++++ EXTRACT ++++

Dmitry Timoshkov wrote:
That's my point here: we don't need an external unicode solution, we already have one, we just need to add missing parts, and we really don't want to depened on ICU or anything else.
I think the source of the problem is a small misunderstanding about what LPK.DLL does on windows. It's not where the reordering algorithm is. That's in uniscribe. What's there is how this reordering algorithm is used for ExtTextOut, DrawText, EditControl and so on. As such, I think it's best if we did the same in Wine. Since the interface to LPK.DLL is undocumented, I think it's best to use something with similar functionality but different name, say "WINELPK".
As for the algorithm itself, I have no objection to it being implemented in wine_unicode. I'm just questioning the wisdom of that DLL. What does Windows use for the same functionality? If it's not there, where is it and why not put it there for wine too?
As for the reordering algorithm, that should be implemented in USP10.dll under (ScriptLayout, ScriptStringGetOrder etc.). I don't see anything wrong with Uniscribe depending on ICU for the time being, in any case.
Seriously, I don't see anyone here volunteering to maintain the BiDi code, and I don't have the resources to chase Unicode around. I really think using an external library is the right thing to do.
I don't understand you: you were arguing some time ago that ICU is too bad as an external library and freebidi is not ready to be used in Wine.
Now you want to use that approach anyway. It's really time to rethink your stance and either import an existing bidi code to Wine and use it as a base for further improvements, or find a replacement for ICU and start to use it.
The reasons I stated against ICU are exactly what's haunting us now. It's too big, it depends on the C++ runtime, and you can't dynamically link it. Other than that, it's a great library. I'm just hoping that if another DLL had these problems rather than GDI, end users would suffer less. Particularly if that new DLL was a soft dependency, (as LPK is in Windows, BTW).
Fribidi would have been great, if only it supported UTF-16. It doesn't, and adding UTF-16 support is non-trivial. There were structural changes that were meant to take place to make UTF-16 support easier, in which case I was planning on implementing it upstream. It is also easy to dynamically link fribidi. However, these changes are taking their time in happening, so we use ICU for the time being. None of this translates to "we'll write our own".

++++ EXTRACTED RECORDS ++++

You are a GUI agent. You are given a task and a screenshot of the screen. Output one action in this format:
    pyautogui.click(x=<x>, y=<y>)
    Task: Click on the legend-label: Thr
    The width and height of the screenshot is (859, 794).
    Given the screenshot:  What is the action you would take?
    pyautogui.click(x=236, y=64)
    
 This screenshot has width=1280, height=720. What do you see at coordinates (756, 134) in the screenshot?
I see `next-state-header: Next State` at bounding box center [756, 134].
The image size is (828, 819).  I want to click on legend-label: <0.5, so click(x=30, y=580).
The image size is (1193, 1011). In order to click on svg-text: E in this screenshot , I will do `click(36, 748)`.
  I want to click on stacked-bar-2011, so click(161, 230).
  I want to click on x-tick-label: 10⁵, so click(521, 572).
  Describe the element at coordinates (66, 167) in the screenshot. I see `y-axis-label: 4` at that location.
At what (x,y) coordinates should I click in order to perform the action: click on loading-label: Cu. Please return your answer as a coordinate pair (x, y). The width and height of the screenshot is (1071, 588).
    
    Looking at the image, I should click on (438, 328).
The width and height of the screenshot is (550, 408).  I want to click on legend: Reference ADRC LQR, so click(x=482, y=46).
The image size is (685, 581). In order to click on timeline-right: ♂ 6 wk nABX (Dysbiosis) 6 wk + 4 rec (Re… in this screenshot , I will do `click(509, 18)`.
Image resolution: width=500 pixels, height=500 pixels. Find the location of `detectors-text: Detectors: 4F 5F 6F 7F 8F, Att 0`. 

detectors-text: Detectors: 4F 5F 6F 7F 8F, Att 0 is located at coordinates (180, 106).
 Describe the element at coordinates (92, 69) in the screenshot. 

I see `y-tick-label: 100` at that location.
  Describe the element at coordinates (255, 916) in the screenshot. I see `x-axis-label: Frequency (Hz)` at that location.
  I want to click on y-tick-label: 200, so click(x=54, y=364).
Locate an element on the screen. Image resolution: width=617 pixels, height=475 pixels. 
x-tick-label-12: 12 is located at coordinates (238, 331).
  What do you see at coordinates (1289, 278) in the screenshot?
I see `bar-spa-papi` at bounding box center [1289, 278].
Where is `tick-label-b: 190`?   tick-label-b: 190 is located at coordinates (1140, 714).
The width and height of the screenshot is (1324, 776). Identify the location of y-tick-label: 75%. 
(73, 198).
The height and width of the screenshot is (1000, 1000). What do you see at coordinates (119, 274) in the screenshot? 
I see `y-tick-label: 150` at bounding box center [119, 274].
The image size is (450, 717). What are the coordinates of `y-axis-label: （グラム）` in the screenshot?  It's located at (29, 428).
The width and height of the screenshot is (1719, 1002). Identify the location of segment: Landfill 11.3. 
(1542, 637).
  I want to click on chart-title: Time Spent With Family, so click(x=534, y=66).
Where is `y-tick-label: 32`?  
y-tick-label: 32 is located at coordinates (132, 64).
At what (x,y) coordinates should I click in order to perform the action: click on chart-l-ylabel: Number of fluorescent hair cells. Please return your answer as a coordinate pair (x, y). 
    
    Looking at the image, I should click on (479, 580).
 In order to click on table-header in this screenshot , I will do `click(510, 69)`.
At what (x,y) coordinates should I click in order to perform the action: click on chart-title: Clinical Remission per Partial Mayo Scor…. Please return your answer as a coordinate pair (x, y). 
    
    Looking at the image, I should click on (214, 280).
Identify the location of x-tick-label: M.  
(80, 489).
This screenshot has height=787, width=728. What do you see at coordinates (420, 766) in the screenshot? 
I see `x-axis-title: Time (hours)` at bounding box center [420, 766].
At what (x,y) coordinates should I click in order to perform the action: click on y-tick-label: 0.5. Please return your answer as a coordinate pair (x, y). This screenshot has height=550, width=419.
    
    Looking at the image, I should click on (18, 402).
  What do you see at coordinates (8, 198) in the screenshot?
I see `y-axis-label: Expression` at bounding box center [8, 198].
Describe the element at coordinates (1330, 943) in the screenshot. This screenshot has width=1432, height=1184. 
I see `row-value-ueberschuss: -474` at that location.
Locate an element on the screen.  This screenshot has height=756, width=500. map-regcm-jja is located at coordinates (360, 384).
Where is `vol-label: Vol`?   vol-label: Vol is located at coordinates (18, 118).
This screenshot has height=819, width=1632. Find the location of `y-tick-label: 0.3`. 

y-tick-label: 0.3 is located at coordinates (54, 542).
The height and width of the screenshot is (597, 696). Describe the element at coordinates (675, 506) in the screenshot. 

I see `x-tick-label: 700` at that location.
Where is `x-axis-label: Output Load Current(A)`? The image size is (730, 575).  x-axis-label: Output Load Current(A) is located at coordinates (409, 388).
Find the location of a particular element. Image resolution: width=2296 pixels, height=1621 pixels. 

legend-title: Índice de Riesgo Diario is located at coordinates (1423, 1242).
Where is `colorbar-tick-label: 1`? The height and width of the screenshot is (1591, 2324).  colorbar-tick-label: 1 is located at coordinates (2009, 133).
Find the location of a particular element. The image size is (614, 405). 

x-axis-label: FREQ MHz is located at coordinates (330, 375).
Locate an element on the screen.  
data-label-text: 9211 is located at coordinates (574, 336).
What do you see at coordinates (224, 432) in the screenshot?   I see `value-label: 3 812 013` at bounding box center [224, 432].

++++

* [INSTRUCTIONS]
[1] Which three drawbacks of ICU does the discussion list?
[2] Decide whether each statement agrees with the discussion, answering yes or no and quoting the words that settle it: (a) Fribidi supports UTF-16. (b) The interface to LPK.DLL is undocumented. (c) On Windows, the reordering algorithm is located in LPK.DLL.
[3] Rewrite the passage of the discussion that opens with "As for the reordering" and closes with "in any case.", swapping "Uniscribe" for "GDI".

* [SOLVED TASKS]
[1] ICU is too big, depends on the C++ runtime, and cannot be dynamically linked.

[2]
(a) No: "Fribidi would have been great, if only it supported UTF-16. It doesn't"
(b) Yes: "Since the interface to LPK.DLL is undocumented"
(c) No: "It's not where the reordering algorithm is. That's in uniscribe."

[3]
As for the reordering algorithm, that should be implemented in USP10.dll under (ScriptLayout, ScriptStringGetOrder etc.). I don't see anything wrong with GDI depending on ICU for the time being, in any case.